The company plans to be relatively small. It has about 24 engineers now, and though it is looking to hire, it doesn’t anticipate hiring hundreds, Anderson said. And when mining starts, the company hopes to do it all robotically, because humans in space would increase the cost.

“There may be mining expeditions that require humans, but we would really try not to if we can, because it’s better business,” Anderson said. The company said it doesn’t currently intend to launch its own vehicles, saying it is looking for “ride share” opportunities with other space entities that it didn’t name.

While Planetary Resources focuses on asteroids, another company said it’s the moon we should be mining.

Moon Express of Mountain View, California, announced Tuesday it had recruited five top lunar scientists to join its advisory board as it makes plans to extract precious metals from the moon.

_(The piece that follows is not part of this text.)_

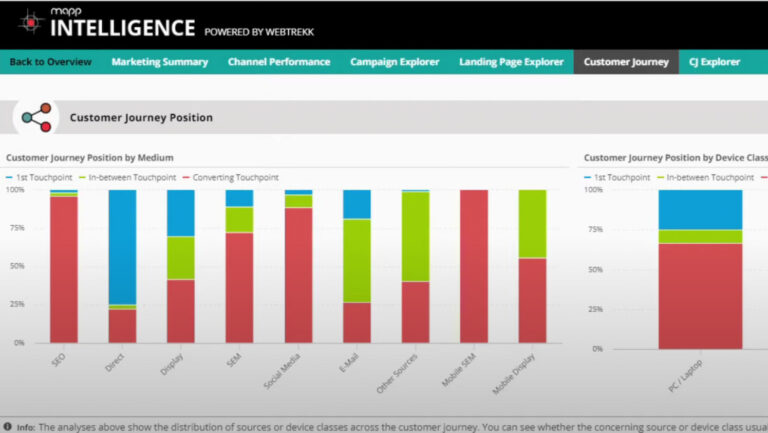
Task: Open the CJ Explorer tab
Action: click(x=714, y=62)
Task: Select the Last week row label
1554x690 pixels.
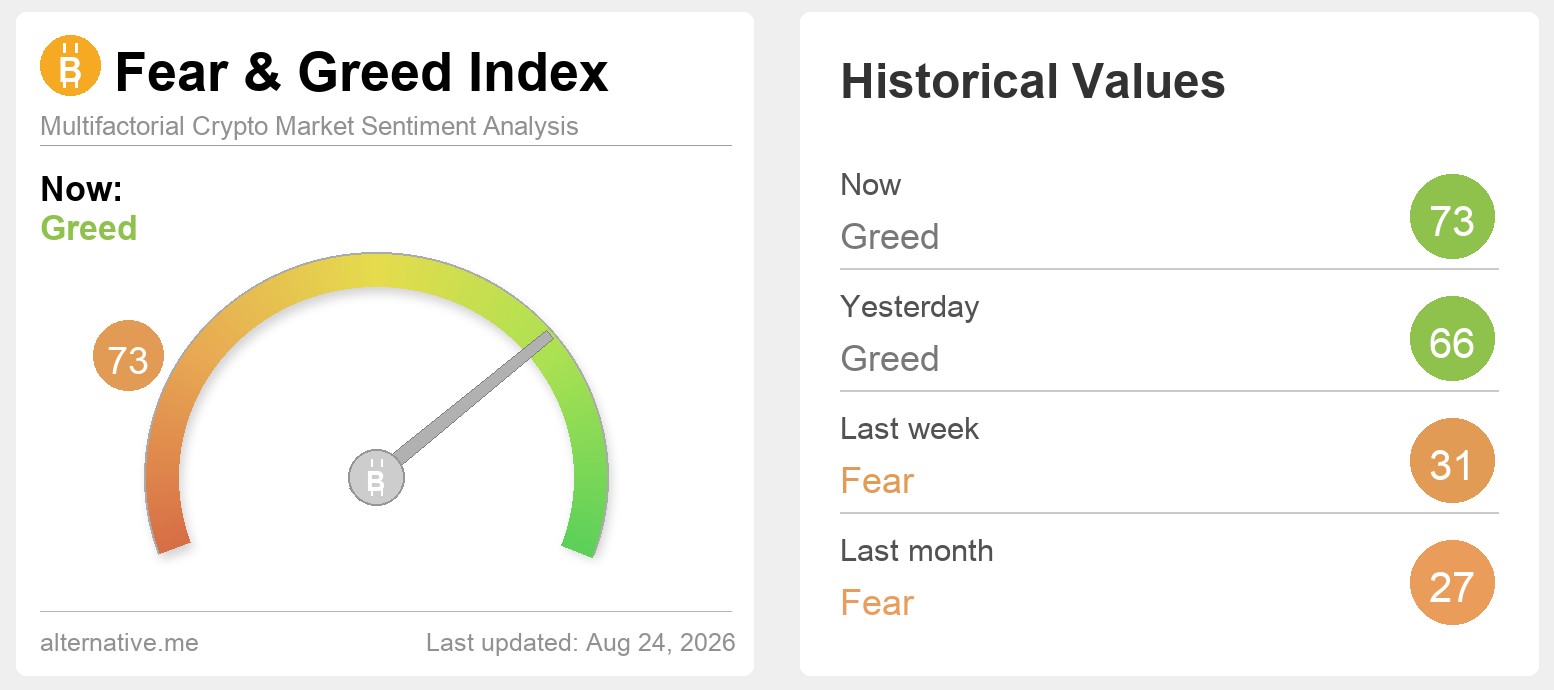Action: [909, 428]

The company said asteroids have been hitting the moon for ages, depositing the precious metals they carry on the lunar surface.

“There is clear evidence of significant platinum group metals on the moon from Apollo samples and lunar meteorites, and we’ve discovered evidence for localized hot spots that will help us choose landing sites to practice mining techniques,” Alan Stern, the chief scientist at Moon Express, said in a press release.

“I believe that the presence of water and ease of mining platinum group elements on the Moon’s surface far, far trumps arguments that NEO’s (asteroids) are energetically easier to get samples from than the moon,” Stern said in the release.

Moon Express plans to send robots to explore mining sites on the moon, the company said.